> [What you need to do] Return, word for word, only the lines of the data below that lie between the line with "Beschrijving (182, 1158)" and the line with "Quick view (200, 1647)", those two lines included.

[Stored data entries]

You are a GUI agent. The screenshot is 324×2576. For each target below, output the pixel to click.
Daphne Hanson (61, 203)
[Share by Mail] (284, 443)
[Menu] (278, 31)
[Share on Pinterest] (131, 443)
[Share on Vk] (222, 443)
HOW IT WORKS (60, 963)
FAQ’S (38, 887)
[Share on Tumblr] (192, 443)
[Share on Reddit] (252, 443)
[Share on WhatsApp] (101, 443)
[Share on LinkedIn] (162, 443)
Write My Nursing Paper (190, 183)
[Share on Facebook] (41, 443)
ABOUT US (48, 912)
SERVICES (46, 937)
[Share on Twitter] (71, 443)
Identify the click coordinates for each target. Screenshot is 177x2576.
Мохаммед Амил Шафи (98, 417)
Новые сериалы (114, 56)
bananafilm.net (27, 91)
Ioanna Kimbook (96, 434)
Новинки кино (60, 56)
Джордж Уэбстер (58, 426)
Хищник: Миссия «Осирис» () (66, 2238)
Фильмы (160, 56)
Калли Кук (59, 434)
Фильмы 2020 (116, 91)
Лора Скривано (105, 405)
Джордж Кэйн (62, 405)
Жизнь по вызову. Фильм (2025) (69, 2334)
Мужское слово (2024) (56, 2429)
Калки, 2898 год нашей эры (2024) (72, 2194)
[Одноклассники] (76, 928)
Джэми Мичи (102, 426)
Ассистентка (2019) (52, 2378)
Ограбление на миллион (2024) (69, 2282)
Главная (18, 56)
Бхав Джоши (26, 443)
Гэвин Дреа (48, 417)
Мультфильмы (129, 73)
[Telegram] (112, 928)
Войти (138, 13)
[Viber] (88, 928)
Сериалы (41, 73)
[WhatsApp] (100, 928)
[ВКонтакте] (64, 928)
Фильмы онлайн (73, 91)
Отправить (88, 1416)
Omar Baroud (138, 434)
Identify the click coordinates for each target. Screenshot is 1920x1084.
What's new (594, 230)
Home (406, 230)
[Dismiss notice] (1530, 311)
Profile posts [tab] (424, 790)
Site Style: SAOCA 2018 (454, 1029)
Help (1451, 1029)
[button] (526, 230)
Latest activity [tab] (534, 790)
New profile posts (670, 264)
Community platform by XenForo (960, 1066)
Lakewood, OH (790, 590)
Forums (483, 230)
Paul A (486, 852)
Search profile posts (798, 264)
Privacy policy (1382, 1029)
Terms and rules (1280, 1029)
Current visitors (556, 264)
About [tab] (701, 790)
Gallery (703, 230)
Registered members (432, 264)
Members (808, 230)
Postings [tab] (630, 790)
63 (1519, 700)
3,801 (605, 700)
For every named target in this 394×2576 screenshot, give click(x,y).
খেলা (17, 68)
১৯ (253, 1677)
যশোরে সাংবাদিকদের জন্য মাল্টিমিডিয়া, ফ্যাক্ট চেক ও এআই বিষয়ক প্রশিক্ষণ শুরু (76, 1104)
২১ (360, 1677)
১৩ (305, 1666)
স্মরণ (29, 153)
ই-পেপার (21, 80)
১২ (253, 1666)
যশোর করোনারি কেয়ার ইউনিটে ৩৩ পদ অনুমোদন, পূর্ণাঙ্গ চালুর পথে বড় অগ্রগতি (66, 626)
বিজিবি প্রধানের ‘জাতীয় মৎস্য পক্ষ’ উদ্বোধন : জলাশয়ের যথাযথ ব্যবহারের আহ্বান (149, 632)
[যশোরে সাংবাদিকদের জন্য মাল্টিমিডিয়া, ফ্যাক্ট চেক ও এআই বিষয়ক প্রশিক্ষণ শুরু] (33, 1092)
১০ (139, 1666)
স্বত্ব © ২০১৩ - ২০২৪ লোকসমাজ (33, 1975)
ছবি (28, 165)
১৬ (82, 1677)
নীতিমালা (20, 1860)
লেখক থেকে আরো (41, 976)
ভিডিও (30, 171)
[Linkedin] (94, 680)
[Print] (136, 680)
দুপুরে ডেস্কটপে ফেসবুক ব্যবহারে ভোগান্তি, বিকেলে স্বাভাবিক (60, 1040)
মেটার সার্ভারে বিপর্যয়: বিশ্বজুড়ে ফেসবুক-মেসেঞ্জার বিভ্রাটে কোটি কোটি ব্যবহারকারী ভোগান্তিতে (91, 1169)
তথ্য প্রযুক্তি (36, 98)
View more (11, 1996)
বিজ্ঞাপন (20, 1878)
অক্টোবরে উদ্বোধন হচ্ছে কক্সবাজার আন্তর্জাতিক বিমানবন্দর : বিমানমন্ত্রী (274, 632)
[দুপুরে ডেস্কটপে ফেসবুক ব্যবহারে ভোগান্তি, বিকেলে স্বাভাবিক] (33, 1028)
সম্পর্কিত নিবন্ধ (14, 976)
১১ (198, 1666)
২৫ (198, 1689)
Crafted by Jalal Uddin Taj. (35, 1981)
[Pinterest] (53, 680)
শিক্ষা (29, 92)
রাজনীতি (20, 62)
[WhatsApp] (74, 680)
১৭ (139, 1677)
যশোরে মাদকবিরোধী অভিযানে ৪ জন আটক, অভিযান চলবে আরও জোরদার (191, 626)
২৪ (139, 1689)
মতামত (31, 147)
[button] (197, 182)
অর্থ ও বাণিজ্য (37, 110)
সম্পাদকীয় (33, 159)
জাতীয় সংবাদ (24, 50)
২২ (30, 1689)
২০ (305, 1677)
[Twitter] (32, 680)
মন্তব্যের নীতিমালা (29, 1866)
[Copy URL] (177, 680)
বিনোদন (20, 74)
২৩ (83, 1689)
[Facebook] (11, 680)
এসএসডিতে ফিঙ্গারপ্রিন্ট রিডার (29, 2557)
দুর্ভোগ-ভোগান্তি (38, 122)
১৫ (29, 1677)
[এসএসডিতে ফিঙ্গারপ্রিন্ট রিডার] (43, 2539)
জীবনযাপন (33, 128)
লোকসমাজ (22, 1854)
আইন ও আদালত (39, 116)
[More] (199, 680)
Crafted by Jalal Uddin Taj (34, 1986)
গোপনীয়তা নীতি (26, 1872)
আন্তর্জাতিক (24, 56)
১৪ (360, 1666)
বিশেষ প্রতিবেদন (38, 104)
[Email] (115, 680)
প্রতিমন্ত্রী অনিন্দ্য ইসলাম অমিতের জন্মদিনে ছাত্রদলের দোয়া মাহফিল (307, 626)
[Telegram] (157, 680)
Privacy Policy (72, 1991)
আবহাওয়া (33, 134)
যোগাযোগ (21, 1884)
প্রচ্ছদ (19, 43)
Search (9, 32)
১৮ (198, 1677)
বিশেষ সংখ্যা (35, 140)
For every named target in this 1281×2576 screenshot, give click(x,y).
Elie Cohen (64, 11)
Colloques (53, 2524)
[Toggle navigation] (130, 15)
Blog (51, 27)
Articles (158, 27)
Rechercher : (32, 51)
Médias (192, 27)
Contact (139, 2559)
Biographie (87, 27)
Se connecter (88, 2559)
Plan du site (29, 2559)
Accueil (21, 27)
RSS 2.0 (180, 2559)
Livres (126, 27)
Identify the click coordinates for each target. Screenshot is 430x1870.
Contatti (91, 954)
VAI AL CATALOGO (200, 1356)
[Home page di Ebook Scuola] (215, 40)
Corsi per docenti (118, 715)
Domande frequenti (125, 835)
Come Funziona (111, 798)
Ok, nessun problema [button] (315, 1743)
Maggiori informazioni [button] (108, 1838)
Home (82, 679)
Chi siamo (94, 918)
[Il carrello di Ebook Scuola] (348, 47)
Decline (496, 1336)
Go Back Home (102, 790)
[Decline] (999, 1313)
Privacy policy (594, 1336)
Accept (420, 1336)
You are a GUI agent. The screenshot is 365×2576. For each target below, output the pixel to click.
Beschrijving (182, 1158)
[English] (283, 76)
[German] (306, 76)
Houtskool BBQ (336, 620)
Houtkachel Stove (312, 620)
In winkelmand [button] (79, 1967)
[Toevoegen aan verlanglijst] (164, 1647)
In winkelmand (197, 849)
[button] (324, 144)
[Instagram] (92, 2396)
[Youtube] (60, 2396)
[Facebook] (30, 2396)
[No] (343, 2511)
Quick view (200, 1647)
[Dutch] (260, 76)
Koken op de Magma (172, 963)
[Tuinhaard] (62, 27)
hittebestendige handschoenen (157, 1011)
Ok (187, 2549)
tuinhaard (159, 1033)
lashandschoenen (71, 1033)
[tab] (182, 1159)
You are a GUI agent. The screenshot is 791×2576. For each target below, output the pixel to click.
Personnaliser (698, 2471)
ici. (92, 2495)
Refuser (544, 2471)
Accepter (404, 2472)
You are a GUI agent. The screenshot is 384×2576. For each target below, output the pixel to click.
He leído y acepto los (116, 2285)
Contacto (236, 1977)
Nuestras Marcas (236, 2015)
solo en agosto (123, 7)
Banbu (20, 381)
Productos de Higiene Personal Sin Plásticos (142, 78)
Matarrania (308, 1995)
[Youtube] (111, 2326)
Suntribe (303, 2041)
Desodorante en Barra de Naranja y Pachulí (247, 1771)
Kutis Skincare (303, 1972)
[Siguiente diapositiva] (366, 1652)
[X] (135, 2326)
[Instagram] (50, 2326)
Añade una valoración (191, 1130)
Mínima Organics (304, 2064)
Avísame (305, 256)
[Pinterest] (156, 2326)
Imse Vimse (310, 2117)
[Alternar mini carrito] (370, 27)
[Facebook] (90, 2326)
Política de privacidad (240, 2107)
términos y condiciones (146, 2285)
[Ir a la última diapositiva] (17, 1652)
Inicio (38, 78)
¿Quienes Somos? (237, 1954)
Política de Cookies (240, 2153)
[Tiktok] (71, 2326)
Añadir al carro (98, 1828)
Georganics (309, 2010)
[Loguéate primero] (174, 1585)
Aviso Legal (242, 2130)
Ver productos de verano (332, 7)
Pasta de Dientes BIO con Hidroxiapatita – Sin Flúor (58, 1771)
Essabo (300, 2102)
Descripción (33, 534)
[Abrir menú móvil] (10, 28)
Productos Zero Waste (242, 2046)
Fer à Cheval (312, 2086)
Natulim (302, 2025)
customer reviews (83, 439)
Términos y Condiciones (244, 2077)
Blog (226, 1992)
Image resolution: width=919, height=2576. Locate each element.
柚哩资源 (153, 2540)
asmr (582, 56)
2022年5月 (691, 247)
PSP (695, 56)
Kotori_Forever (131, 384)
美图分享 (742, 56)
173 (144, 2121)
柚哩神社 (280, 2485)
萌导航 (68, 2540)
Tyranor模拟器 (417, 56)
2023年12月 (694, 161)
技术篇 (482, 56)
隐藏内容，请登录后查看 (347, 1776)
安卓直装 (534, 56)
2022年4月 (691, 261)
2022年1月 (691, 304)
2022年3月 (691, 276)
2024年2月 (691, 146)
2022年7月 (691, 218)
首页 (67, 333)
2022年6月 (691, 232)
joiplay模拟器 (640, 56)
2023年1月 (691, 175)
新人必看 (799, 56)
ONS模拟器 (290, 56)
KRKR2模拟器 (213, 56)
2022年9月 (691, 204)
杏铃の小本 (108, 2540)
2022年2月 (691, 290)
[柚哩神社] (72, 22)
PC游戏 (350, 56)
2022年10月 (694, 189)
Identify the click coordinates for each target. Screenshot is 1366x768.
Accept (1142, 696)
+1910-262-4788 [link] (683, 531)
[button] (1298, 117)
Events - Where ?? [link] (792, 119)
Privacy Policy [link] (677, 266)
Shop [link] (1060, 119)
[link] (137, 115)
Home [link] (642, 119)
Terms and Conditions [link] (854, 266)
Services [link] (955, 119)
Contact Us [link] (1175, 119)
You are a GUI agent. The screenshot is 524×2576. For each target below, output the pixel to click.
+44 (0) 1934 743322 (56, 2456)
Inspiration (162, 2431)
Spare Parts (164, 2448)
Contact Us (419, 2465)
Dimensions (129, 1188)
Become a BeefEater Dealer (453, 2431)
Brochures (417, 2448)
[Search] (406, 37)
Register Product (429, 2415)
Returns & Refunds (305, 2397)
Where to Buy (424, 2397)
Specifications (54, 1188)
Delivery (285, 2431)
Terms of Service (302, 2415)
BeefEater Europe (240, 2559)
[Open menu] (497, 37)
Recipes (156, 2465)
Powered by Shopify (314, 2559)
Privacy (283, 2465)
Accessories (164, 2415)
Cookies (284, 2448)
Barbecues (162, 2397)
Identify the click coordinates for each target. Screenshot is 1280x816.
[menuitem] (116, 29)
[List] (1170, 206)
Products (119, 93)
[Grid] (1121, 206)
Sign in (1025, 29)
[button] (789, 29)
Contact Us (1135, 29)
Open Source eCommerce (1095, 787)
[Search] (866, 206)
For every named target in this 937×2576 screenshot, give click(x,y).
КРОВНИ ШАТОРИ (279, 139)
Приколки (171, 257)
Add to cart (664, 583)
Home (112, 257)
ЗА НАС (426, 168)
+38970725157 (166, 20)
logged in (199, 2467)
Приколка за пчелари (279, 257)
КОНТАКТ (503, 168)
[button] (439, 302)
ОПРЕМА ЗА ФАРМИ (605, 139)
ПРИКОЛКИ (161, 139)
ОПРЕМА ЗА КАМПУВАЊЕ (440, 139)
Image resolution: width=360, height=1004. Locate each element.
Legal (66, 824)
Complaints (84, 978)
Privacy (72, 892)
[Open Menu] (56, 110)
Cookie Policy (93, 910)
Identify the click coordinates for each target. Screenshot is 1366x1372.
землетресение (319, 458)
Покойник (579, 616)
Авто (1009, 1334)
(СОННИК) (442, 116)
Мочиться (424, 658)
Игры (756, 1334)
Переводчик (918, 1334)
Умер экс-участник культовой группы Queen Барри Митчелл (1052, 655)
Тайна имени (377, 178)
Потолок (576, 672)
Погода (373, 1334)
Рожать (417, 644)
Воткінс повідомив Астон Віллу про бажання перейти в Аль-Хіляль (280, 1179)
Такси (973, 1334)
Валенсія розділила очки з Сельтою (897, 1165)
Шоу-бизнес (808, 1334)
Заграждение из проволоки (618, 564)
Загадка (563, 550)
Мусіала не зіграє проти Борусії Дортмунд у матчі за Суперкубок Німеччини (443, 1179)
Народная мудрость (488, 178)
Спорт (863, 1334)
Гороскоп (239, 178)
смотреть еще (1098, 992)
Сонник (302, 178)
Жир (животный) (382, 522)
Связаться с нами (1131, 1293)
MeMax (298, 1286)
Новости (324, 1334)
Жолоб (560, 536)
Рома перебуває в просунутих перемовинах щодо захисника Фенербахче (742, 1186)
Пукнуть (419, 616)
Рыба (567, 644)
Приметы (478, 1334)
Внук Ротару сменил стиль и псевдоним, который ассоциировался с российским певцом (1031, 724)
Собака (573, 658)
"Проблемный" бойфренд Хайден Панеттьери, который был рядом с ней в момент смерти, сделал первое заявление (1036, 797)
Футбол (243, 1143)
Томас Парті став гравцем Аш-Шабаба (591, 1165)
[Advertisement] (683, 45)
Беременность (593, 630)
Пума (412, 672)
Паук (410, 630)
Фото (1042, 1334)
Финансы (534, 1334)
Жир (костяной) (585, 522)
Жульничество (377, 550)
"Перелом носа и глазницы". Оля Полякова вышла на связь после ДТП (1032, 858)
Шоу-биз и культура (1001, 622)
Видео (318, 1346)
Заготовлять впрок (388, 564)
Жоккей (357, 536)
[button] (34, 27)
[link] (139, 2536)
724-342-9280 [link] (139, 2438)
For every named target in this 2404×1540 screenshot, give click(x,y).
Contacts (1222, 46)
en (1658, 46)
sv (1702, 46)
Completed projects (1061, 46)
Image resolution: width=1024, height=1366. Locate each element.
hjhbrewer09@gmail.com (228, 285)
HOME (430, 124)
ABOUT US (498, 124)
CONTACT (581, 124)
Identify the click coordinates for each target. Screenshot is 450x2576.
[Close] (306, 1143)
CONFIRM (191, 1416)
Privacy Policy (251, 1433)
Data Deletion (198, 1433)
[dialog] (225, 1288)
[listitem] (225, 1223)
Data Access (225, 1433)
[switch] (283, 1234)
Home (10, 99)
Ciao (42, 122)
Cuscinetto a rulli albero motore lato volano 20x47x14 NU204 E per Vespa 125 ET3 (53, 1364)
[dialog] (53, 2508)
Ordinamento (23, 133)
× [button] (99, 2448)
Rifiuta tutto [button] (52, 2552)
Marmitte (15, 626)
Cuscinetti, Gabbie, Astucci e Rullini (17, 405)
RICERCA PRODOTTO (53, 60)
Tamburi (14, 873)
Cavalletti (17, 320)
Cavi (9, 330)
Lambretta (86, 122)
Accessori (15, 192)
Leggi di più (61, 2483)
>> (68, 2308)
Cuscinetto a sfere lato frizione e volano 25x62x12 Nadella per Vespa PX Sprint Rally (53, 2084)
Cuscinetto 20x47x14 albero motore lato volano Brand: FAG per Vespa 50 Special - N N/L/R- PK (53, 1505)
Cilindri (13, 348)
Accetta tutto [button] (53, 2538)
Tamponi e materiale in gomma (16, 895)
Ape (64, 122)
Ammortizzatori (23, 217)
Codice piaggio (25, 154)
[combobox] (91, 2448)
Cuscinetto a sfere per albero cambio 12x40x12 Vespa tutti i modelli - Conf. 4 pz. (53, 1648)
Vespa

> [Solution to this task]
Beschrijving (182, 1158)
[English] (283, 76)
[German] (306, 76)
Houtskool BBQ (336, 620)
Houtkachel Stove (312, 620)
In winkelmand [button] (79, 1967)
[Toevoegen aan verlanglijst] (164, 1647)
In winkelmand (197, 849)
[button] (324, 144)
[Instagram] (92, 2396)
[Youtube] (60, 2396)
[Facebook] (30, 2396)
[No] (343, 2511)
Quick view (200, 1647)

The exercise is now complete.